Bansal holds Anushka and releases the other children. He tells Ajay that his daughter will henceforth stay with Bansal in order to ensure the safety of Kabir. Bansal's mother objects, but Bansal, locked in moral conflict, waves her away. Bansal orders the Home Minister to arrest Ajay. Ajay overcomes the cops and mounts an attack on the Bansal mansion to rescue Anushka. After a fierce fight, Ajay rescues Bansal's family who gets trapped in the debris. Ajay then goes to the chopper landing, where he sees Kabir torturing Anushka and beats him up. He is about to kill him when Bansal pleadingly apologizes to Ajay and Anushka where he, along with Kabir surrenders to the police. Ajay and Anushka recover in the hospital surrounded by Rhea, and their friends.

==Cast==
- Sunny Deol as Ajay Mehra
- Soha Ali Khan as Dr. Rhea – Ajay’s girlfriend
- Shivam Patil as Rohan Kriplani
- Aanchal Munjal as Anushka Mehra – Ajay and late Varsha’s daughter
- Diana Khan as Zoya Saigal
- Rishabh Arora as Varun / Fattu
- Om Puri as ACP Joe D'Souza
- Narendra Jha as Raj Bansal
- Manoj Joshi as Home Minister Kaka Saheb
- Tisca Chopra as Sheetal Bansal
- Yo Yo Honey Singh as Monkey Boy Villain
- Ruhanika Dhawan as Ananya Bansal
- Sachin Khedekar as Lawyer Sanjeev Kriplani
- Ramesh Deo as Kulkarni
- Srijitaa Ghosh as Renu
- Jiten Mukhi as Gajendra
- Hina Rahevar as Smita
- Komal Raj as Radha
- Farooq Saeed as Salim
- Anisha Hinduja as Salma
- Raymon Singh as Mamta Kriplani
- Nadira Babbar as Sita Bansal
- Abhilash Kumar as Kabir Bansal
- Zakir Hussain as Police Commissioner Ashraf Iqbal
- Satyajeet Puri as Al Noor
- Harsh Chhaya as Aditya Rajguru
- Siraj Ahlawat as DCP Saurabh Sinha
- Sushant Sharma as Arjun
- Suchinit Singh
- Ashish Tiwari as Trintera Tiwari
- Lakshya Handa as Vicky Oberoi
- Neha Khan
- Sebastien Vandenberghe as Troy

Meenakshi Seshadri, Raj Babbar, Moushumi Chatterjee, and Amrish Puri appear as Varsha Sahay, Ashok Mehra, Indu Mehra and Balwant Rai respectively from the archive footage from Ghayal (1990).

==Production==

In 2013 producer Dharmendra expressed his interest to work on the sequel to 1990 film Ghayal, and actor Sunny Deol was supposed to direct the movie, with the title Ghayal Once Again.

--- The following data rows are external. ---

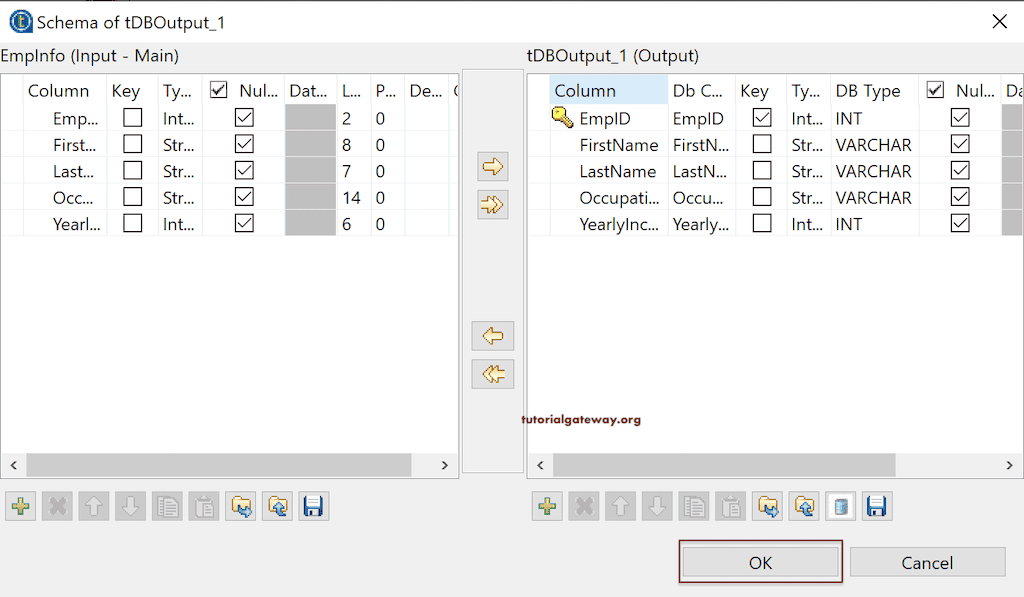The image size is (1024, 597).
Task: Import output schema using folder arrow icon
Action: 768,506
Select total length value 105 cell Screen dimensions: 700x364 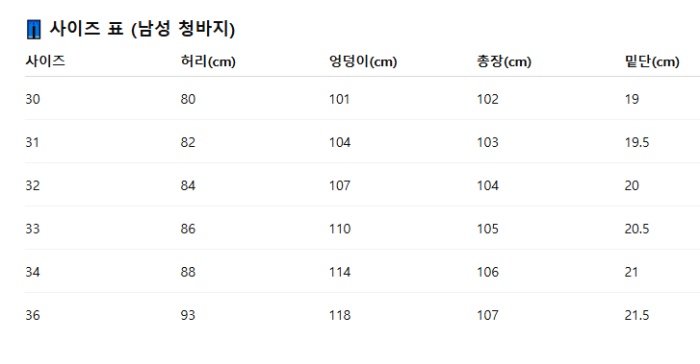pos(488,229)
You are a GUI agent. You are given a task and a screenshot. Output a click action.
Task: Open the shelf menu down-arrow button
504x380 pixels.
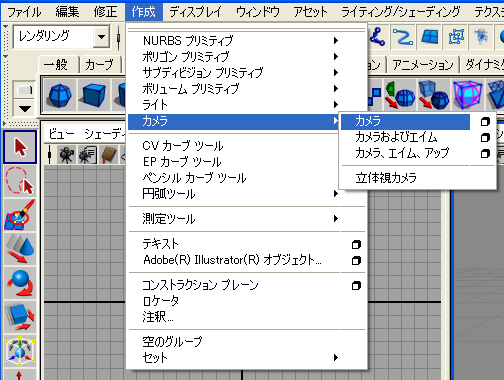point(25,108)
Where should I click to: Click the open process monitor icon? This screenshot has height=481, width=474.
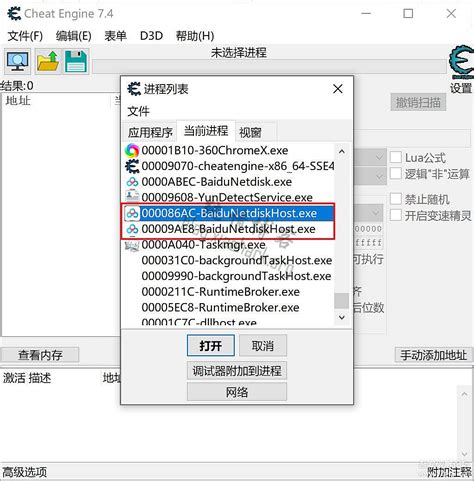[x=17, y=61]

== Music and soundtrack ==
The music for the film’s songs was composed by Shankar–Ehsaan–Loy and the lyrics of the songs were penned by Amitabh Bhattacharya. The background score of the movie was done by Vipin Mishra.

Track listing
| No. | Title | Singer(s) | Length |
|---|---|---|---|
| 1. | "Lapak Jhapak" | Armaan Malik, Siddharth Mahadevan, Yashita Sharma | 4:15 |
| 2. | "Khuda Hai Tere Andar" | Arijit Singh | 5:12 |
| Total length: |  |  | 9:27 |

==Box office==
The film had grossed Rs 72.0 million on its first day of release and an estimated Rs 232.5 million by the end of its first weekend, according to film analyst Taran Adarsh.

==Sequel==
After the release of this film, Sunny Deol expressed his interest to make a third part of this franchise.